The court next addressed the section 2353(b) forfeiture contentions of reckless indifference, including the requirement that the injury was proximately caused by the intoxication. The court explained, the burden of proof for this forfeiture is a preponderance of the evidence, and the Board held the employer to a higher burden of proof when it required the employer to “clearly establish that actual intoxication caused the accident.” This was an error of law.
The court next held that substantial evidence established the employer proved both intoxication and that Mr. Willis acted deliberately and recklessly. The court described “overwhelming evidence” to support the fact that the claimant’s intoxication and reckless indifference to danger proximately caused the accident.

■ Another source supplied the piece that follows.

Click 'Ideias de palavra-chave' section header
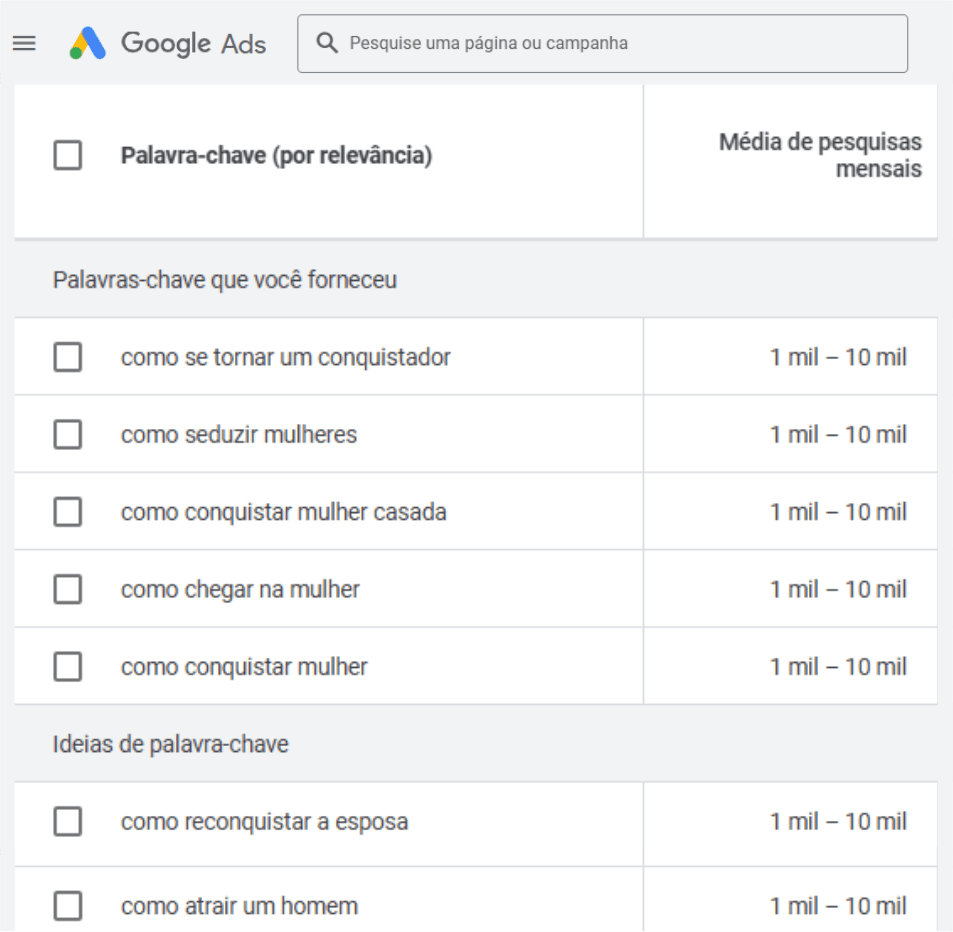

The Board had already rejected the argument that a concussion accounted for Mr. Willis’ presentation in proceedings below, and that intoxication was the best explanation for the lack of use of Mr. Willis’ physical and mental faculties. The court criticized the Board’s decision to speculate about light beer’s impact on intoxication. The Board disregarded trained police officers’ account of their first-hand experience with the claimant and, instead, relied upon their own view of the video with incomplete audio. The court held there was an abuse of discretion because a reasonable mind would not have concluded that Mr. Willis was sober at the time of the accident or that his conduct was not recklessly indifferent.
Lastly, the court held the Board abused its discretion by applying the wrong causation standard and inserting its own speculative theory regarding the cause of the crash. The Board had reasoned that if Mr. Willis swerved the truck to avoid hitting deer, it would have resulted in an accident regardless of intoxication. This was the wrong analysis because (1) it implicitly required intoxication to be the exclusive cause rather than the proximate cause and (2) the factual speculation did not outweigh substantial evidence to the contrary in the record.
Ultimately, the court determined the Board’s decision exceeded the bounds of reason in view of the circumstances. The Board erroneously relied on its own speculation instead of the substantial evidence in the record. It applied the wrong burden of proof. It abused its discretion by finding that no causation was established. According to the court, the Board’s decision would set a dangerous precedent, that employees can get away with driving impaired on the job—”as long as it’s light beer”—despite overwhelming evidence to the contrary.